Diagnostic Accuracy of Machine Learning Algorithms in Electrocardiogram-Based Heart Failure Detection: A Systematic Review and Meta-Analysis


Kılıç M. E., Arayıcı M. E., Akbilgiç O., Yılmaz M. B.

CANADIAN JOURNAL OF CARDIOLOGY, cilt.42, ss.1-42, 2025 (SCI-Expanded, Scopus)

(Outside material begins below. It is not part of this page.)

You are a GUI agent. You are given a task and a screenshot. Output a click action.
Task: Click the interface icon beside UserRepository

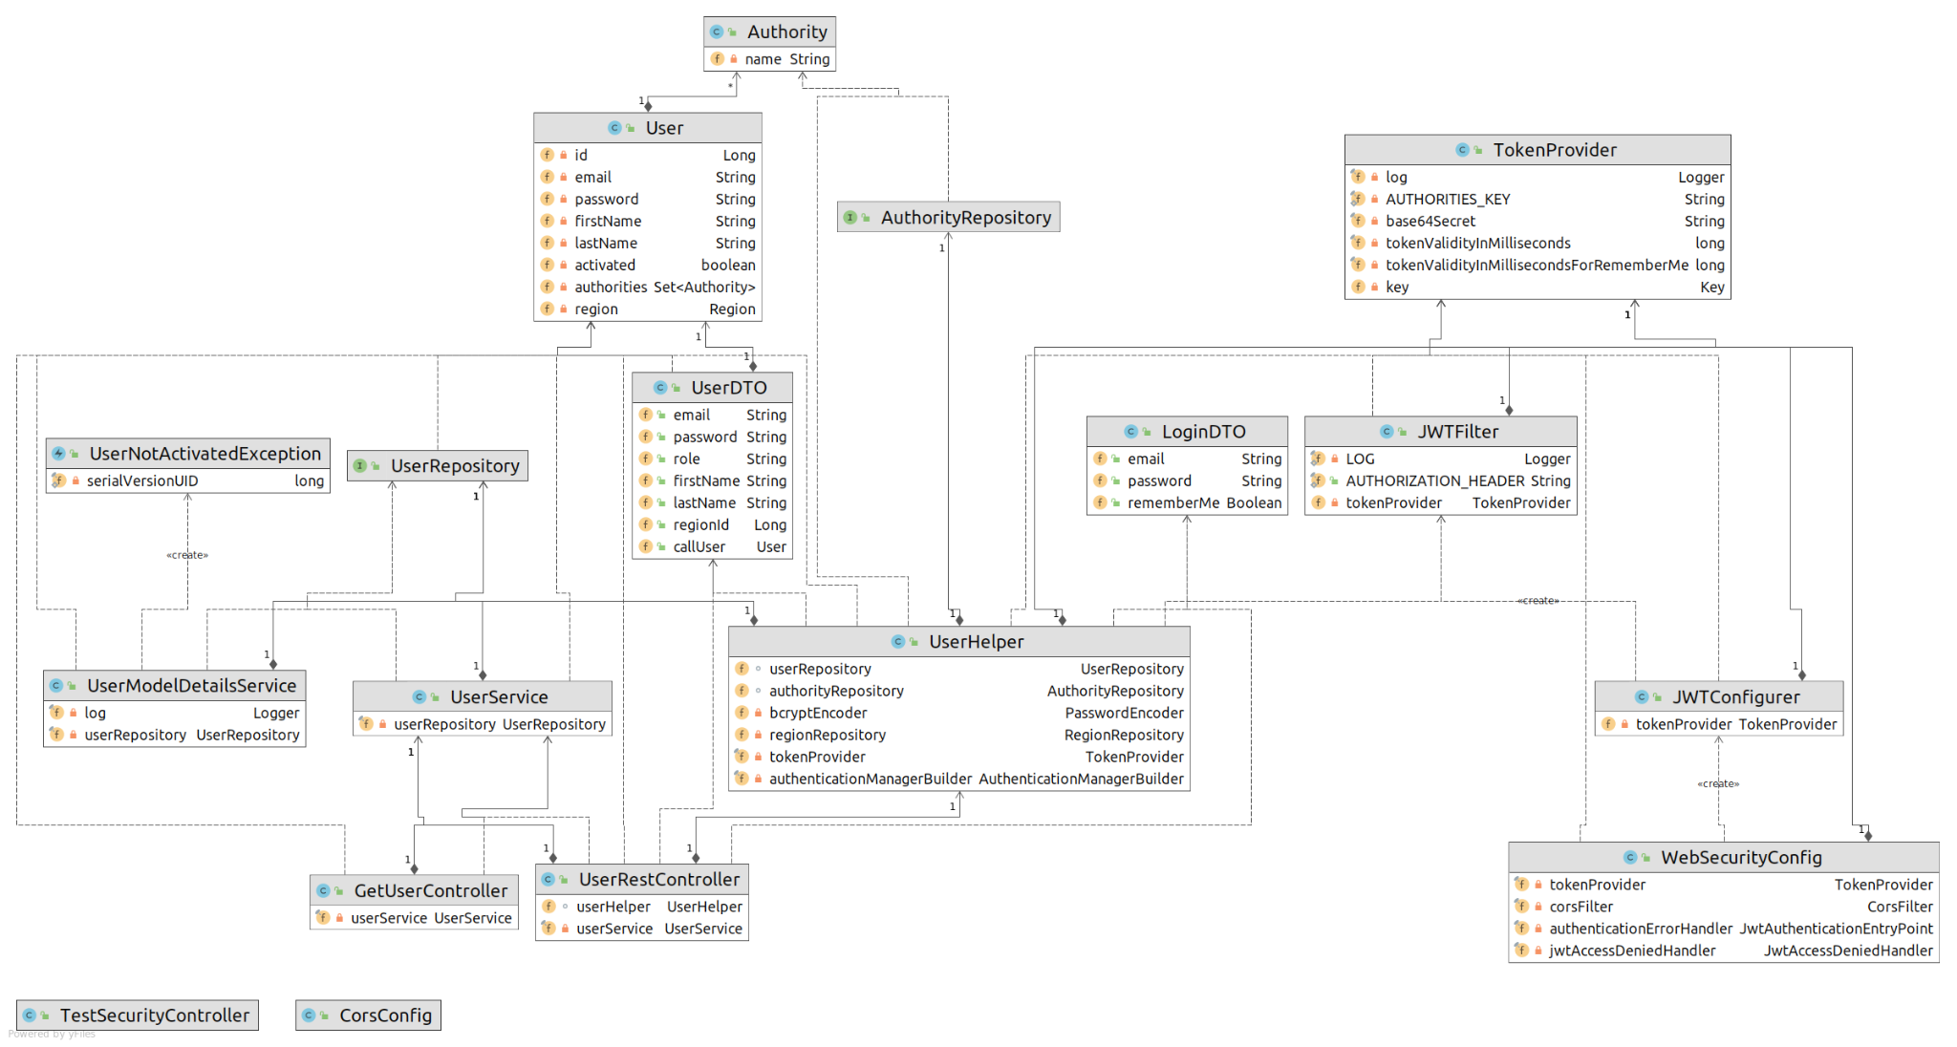tap(360, 466)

  • Yayın Türü: Makale / Derleme
  • Cilt numarası: 42
  • Basım Tarihi: 2025
  • Doi Numarası: 10.1016/j.cjca.2025.12.022
  • Dergi Adı: CANADIAN JOURNAL OF CARDIOLOGY
  • Derginin Tarandığı İndeksler: Scopus, Science Citation Index Expanded (SCI-EXPANDED), BIOSIS, EMBASE, MEDLINE
  • Sayfa Sayıları: ss.1-42
  • Dokuz Eylül Üniversitesi Adresli: Evet

Özet

Background

Artificial intelligence (AI) applied to the electrocardiogram (ECG) shows promise for detecting heart failure (HF), but reported performance is heterogeneous. A key ambiguity is the conflation of two distinct diagnostic targets: the structural abnormality of left ventricular systolic dysfunction (LVSD) and the clinical syndrome of HF.

Methods

Following PRISMA-DTA guidelines, this systematic review and meta-analysis analyzed 40 unique, non-overlapping patient cohorts. Diagnostic accuracy was synthesized using a hierarchical bivariate model, addressing ejection fraction (EF) threshold heterogeneity via stratification and multi-threshold analysis. Prespecified bivariate meta-regressions examined covariates including external validation status, lead configuration, and model architecture. A secondary analysis evaluated HF classification models.

Results

The primary analysis yielded a pooled sensitivity of 85.9% (95% CI 82.8–88.5%) and specificity of 80.9% (95% CI 75.8–85.1%), with a hierarchical summary receiver operating characteristic area under the curve (HSROC AUC) of 0.902 (95% CI 0.885–0.915). Performance varied significantly by target definition (LVSD vs. clinical HF) and EF threshold used. Meta-regression revealed that 12-lead ECGs (p=0.003) and convolutional neural network architectures (p=0.024) were associated with higher specificity. The secondary analysis (7 studies) yielded pooled sensitivity of 96.2% and specificity of 92.1%.

Conclusions

AI-ECG demonstrates substantial but variable diagnostic performance that depends critically on target condition definition, EF thresholds, and methodological factors. Implementation must account for these dependencies and utilize precise, standardized endpoints.